Problem statement ->
Please print the listing below line for line, without changing anything.

───── Provided records

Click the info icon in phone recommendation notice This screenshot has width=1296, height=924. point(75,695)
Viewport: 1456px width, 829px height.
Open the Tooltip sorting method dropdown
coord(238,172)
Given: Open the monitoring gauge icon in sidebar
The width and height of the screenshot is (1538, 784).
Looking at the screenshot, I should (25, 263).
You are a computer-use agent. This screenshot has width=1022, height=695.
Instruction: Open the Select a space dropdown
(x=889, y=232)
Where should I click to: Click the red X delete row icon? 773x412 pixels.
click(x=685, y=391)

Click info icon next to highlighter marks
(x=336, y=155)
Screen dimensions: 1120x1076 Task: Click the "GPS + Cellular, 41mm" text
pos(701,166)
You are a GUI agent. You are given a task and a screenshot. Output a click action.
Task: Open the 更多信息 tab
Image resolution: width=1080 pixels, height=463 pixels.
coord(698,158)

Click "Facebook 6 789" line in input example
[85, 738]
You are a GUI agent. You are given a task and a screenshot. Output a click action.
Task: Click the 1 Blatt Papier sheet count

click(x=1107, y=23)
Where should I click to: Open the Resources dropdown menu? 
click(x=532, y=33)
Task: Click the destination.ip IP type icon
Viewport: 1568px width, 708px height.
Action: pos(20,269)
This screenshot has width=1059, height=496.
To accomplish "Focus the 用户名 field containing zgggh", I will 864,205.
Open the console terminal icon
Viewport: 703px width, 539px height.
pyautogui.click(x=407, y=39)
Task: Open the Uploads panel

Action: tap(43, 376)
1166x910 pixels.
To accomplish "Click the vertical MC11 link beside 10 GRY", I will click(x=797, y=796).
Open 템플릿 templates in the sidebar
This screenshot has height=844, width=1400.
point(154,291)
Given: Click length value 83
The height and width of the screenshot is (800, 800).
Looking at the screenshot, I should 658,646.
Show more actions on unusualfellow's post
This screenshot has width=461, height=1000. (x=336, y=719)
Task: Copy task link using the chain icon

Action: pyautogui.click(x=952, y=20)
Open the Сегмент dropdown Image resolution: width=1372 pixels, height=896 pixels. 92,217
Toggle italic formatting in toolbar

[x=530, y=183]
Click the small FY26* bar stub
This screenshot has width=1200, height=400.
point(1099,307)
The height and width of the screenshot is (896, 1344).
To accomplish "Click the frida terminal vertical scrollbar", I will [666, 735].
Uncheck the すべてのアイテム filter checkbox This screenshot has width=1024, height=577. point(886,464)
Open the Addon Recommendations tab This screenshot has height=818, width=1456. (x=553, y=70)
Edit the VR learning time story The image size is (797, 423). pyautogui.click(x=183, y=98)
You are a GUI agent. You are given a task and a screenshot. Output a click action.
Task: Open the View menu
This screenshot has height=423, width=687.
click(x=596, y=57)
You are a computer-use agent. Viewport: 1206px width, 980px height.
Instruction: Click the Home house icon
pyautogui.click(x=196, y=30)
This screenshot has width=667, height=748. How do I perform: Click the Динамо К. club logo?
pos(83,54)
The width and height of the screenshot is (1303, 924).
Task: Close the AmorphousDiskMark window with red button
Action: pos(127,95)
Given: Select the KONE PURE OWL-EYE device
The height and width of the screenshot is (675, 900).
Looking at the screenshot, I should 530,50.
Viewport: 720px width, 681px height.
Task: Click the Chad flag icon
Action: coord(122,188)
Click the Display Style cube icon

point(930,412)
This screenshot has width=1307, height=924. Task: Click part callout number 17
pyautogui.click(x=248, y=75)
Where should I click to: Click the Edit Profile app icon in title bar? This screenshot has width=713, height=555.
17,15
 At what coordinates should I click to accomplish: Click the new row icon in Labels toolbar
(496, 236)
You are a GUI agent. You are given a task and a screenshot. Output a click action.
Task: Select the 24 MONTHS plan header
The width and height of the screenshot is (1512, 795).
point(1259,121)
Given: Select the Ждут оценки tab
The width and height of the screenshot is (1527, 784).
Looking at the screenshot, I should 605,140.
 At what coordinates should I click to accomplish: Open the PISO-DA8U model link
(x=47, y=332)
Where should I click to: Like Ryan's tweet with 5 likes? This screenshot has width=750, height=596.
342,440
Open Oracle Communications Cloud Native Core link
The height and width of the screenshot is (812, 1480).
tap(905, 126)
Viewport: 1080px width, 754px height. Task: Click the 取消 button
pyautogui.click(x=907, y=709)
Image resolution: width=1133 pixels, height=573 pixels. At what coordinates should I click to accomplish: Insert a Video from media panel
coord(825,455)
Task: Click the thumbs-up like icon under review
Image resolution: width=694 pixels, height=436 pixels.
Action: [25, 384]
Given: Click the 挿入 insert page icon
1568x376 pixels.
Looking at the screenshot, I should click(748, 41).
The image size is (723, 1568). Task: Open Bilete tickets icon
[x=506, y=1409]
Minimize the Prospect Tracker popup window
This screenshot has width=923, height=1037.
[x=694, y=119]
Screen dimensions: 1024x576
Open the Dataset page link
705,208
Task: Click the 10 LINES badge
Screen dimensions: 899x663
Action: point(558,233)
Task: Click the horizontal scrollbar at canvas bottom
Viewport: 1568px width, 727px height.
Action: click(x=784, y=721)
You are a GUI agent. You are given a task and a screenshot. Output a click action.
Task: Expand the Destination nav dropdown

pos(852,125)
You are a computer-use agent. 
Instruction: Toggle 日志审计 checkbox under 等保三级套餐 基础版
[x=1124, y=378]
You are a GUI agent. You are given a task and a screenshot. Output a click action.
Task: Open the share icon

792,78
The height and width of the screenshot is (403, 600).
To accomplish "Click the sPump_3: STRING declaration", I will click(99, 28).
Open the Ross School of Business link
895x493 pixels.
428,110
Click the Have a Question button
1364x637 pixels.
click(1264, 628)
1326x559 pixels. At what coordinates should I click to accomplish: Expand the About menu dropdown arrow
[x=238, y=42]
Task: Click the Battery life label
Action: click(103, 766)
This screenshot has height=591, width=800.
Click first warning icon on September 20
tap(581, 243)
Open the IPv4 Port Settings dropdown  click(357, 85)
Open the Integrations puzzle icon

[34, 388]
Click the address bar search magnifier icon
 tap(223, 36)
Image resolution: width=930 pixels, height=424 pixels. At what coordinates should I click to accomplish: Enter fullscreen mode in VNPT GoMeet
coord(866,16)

──────────

Answer ->
Click the info icon in phone recommendation notice This screenshot has width=1296, height=924. point(75,695)
Viewport: 1456px width, 829px height.
Open the Tooltip sorting method dropdown
coord(238,172)
Given: Open the monitoring gauge icon in sidebar
The width and height of the screenshot is (1538, 784).
Looking at the screenshot, I should (25, 263).
You are a computer-use agent. This screenshot has width=1022, height=695.
Instruction: Open the Select a space dropdown
(x=889, y=232)
Where should I click to: Click the red X delete row icon? 773x412 pixels.
click(x=685, y=391)

Click info icon next to highlighter marks
(x=336, y=155)
Screen dimensions: 1120x1076 Task: Click the "GPS + Cellular, 41mm" text
pos(701,166)
You are a GUI agent. You are given a task and a screenshot. Output a click action.
Task: Open the 更多信息 tab
Image resolution: width=1080 pixels, height=463 pixels.
coord(698,158)

Click "Facebook 6 789" line in input example
[85, 738]
You are a GUI agent. You are given a task and a screenshot. Output a click action.
Task: Click the 1 Blatt Papier sheet count

click(x=1107, y=23)
Where should I click to: Open the Resources dropdown menu? 
click(x=532, y=33)
Task: Click the destination.ip IP type icon
Viewport: 1568px width, 708px height.
Action: pos(20,269)
This screenshot has width=1059, height=496.
To accomplish "Focus the 用户名 field containing zgggh", I will 864,205.
Open the console terminal icon
Viewport: 703px width, 539px height.
pyautogui.click(x=407, y=39)
Task: Open the Uploads panel

Action: tap(43, 376)
1166x910 pixels.
To accomplish "Click the vertical MC11 link beside 10 GRY", I will click(x=797, y=796).
Open 템플릿 templates in the sidebar
This screenshot has height=844, width=1400.
point(154,291)
Given: Click length value 83
The height and width of the screenshot is (800, 800).
Looking at the screenshot, I should 658,646.
Show more actions on unusualfellow's post
This screenshot has width=461, height=1000. (x=336, y=719)
Task: Copy task link using the chain icon

Action: pyautogui.click(x=952, y=20)
Open the Сегмент dropdown Image resolution: width=1372 pixels, height=896 pixels. 92,217
Toggle italic formatting in toolbar

[x=530, y=183]
Click the small FY26* bar stub
This screenshot has width=1200, height=400.
point(1099,307)
The height and width of the screenshot is (896, 1344).
To accomplish "Click the frida terminal vertical scrollbar", I will [666, 735].
Uncheck the すべてのアイテム filter checkbox This screenshot has width=1024, height=577. point(886,464)
Open the Addon Recommendations tab This screenshot has height=818, width=1456. (x=553, y=70)
Edit the VR learning time story The image size is (797, 423). pyautogui.click(x=183, y=98)
You are a GUI agent. You are given a task and a screenshot. Output a click action.
Task: Open the View menu
This screenshot has height=423, width=687.
click(x=596, y=57)
You are a computer-use agent. Viewport: 1206px width, 980px height.
Instruction: Click the Home house icon
pyautogui.click(x=196, y=30)
This screenshot has width=667, height=748. How do I perform: Click the Динамо К. club logo?
pos(83,54)
The width and height of the screenshot is (1303, 924).
Task: Close the AmorphousDiskMark window with red button
Action: pos(127,95)
Given: Select the KONE PURE OWL-EYE device
The height and width of the screenshot is (675, 900).
Looking at the screenshot, I should 530,50.
Viewport: 720px width, 681px height.
Task: Click the Chad flag icon
Action: coord(122,188)
Click the Display Style cube icon

point(930,412)
This screenshot has width=1307, height=924. Task: Click part callout number 17
pyautogui.click(x=248, y=75)
Where should I click to: Click the Edit Profile app icon in title bar? This screenshot has width=713, height=555.
17,15
 At what coordinates should I click to accomplish: Click the new row icon in Labels toolbar
(496, 236)
You are a GUI agent. You are given a task and a screenshot. Output a click action.
Task: Select the 24 MONTHS plan header
The width and height of the screenshot is (1512, 795).
point(1259,121)
Given: Select the Ждут оценки tab
The width and height of the screenshot is (1527, 784).
Looking at the screenshot, I should 605,140.
 At what coordinates should I click to accomplish: Open the PISO-DA8U model link
(x=47, y=332)
Where should I click to: Like Ryan's tweet with 5 likes? This screenshot has width=750, height=596.
342,440
Open Oracle Communications Cloud Native Core link
The height and width of the screenshot is (812, 1480).
tap(905, 126)
Viewport: 1080px width, 754px height. Task: Click the 取消 button
pyautogui.click(x=907, y=709)
Image resolution: width=1133 pixels, height=573 pixels. At what coordinates should I click to accomplish: Insert a Video from media panel
coord(825,455)
Task: Click the thumbs-up like icon under review
Image resolution: width=694 pixels, height=436 pixels.
Action: [25, 384]
Given: Click the 挿入 insert page icon
1568x376 pixels.
Looking at the screenshot, I should click(748, 41).
The image size is (723, 1568). Task: Open Bilete tickets icon
[x=506, y=1409]
Minimize the Prospect Tracker popup window
This screenshot has width=923, height=1037.
[x=694, y=119]
Screen dimensions: 1024x576
Open the Dataset page link
705,208
Task: Click the 10 LINES badge
Screen dimensions: 899x663
Action: point(558,233)
Task: Click the horizontal scrollbar at canvas bottom
Viewport: 1568px width, 727px height.
Action: click(x=784, y=721)
You are a GUI agent. You are given a task and a screenshot. Output a click action.
Task: Expand the Destination nav dropdown

pos(852,125)
You are a computer-use agent. 
Instruction: Toggle 日志审计 checkbox under 等保三级套餐 基础版
[x=1124, y=378]
You are a GUI agent. You are given a task and a screenshot. Output a click action.
Task: Open the share icon

792,78
The height and width of the screenshot is (403, 600).
To accomplish "Click the sPump_3: STRING declaration", I will click(99, 28).
Open the Ross School of Business link
895x493 pixels.
428,110
Click the Have a Question button
1364x637 pixels.
click(1264, 628)
1326x559 pixels. At what coordinates should I click to accomplish: Expand the About menu dropdown arrow
[x=238, y=42]
Task: Click the Battery life label
Action: click(103, 766)
This screenshot has height=591, width=800.
Click first warning icon on September 20
tap(581, 243)
Open the IPv4 Port Settings dropdown  click(357, 85)
Open the Integrations puzzle icon

[34, 388]
Click the address bar search magnifier icon
 tap(223, 36)
Image resolution: width=930 pixels, height=424 pixels. At what coordinates should I click to accomplish: Enter fullscreen mode in VNPT GoMeet
coord(866,16)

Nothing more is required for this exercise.